§ **WHAT IS NEEDED**: Each entry must be output once more without any change.

§ **PROVIDED INFORMATION**:
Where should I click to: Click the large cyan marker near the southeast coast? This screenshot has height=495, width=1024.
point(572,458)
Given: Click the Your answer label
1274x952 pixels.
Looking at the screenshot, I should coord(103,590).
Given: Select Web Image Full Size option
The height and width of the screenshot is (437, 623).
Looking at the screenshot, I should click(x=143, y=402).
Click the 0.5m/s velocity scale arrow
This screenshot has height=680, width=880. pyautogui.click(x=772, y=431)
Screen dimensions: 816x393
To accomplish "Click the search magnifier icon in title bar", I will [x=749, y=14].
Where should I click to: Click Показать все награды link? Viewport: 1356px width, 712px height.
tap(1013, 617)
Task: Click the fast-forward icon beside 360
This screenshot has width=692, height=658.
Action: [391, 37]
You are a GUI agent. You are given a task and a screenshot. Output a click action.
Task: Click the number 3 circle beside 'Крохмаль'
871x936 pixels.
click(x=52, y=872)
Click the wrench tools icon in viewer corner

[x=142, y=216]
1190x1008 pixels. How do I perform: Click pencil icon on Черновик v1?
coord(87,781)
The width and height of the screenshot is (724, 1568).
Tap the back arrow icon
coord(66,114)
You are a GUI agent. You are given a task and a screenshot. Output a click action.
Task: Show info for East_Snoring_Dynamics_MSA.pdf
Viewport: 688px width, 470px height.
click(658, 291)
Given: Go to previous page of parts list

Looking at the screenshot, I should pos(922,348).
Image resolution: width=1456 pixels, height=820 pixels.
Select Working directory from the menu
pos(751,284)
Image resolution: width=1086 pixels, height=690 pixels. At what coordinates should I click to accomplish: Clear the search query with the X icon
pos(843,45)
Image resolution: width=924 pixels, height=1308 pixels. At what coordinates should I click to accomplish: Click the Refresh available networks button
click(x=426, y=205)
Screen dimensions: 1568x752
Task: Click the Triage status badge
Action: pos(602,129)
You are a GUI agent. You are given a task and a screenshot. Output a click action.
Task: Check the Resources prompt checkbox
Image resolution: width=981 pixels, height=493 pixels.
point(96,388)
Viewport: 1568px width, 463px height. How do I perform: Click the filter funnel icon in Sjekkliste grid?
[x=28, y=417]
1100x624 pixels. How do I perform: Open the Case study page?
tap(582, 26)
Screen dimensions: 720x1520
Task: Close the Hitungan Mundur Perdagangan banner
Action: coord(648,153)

§ **YOUR SOLUTION**:
Where should I click to: Click the large cyan marker near the southeast coast? This screenshot has height=495, width=1024.
point(572,458)
Given: Click the Your answer label
1274x952 pixels.
Looking at the screenshot, I should coord(103,590).
Given: Select Web Image Full Size option
The height and width of the screenshot is (437, 623).
Looking at the screenshot, I should click(x=143, y=402).
Click the 0.5m/s velocity scale arrow
This screenshot has height=680, width=880. pyautogui.click(x=772, y=431)
Screen dimensions: 816x393
To accomplish "Click the search magnifier icon in title bar", I will [x=749, y=14].
Where should I click to: Click Показать все награды link? Viewport: 1356px width, 712px height.
tap(1013, 617)
Task: Click the fast-forward icon beside 360
This screenshot has width=692, height=658.
Action: [391, 37]
You are a GUI agent. You are given a task and a screenshot. Output a click action.
Task: Click the number 3 circle beside 'Крохмаль'
871x936 pixels.
click(x=52, y=872)
Click the wrench tools icon in viewer corner

[x=142, y=216]
1190x1008 pixels. How do I perform: Click pencil icon on Черновик v1?
coord(87,781)
The width and height of the screenshot is (724, 1568).
Tap the back arrow icon
coord(66,114)
You are a GUI agent. You are given a task and a screenshot. Output a click action.
Task: Show info for East_Snoring_Dynamics_MSA.pdf
Viewport: 688px width, 470px height.
click(658, 291)
Given: Go to previous page of parts list

Looking at the screenshot, I should pos(922,348).
Image resolution: width=1456 pixels, height=820 pixels.
Select Working directory from the menu
pos(751,284)
Image resolution: width=1086 pixels, height=690 pixels. At what coordinates should I click to accomplish: Clear the search query with the X icon
pos(843,45)
Image resolution: width=924 pixels, height=1308 pixels. At what coordinates should I click to accomplish: Click the Refresh available networks button
click(x=426, y=205)
Screen dimensions: 1568x752
Task: Click the Triage status badge
Action: pos(602,129)
You are a GUI agent. You are given a task and a screenshot. Output a click action.
Task: Check the Resources prompt checkbox
Image resolution: width=981 pixels, height=493 pixels.
point(96,388)
Viewport: 1568px width, 463px height. How do I perform: Click the filter funnel icon in Sjekkliste grid?
[x=28, y=417]
1100x624 pixels. How do I perform: Open the Case study page?
tap(582, 26)
Screen dimensions: 720x1520
Task: Close the Hitungan Mundur Perdagangan banner
Action: coord(648,153)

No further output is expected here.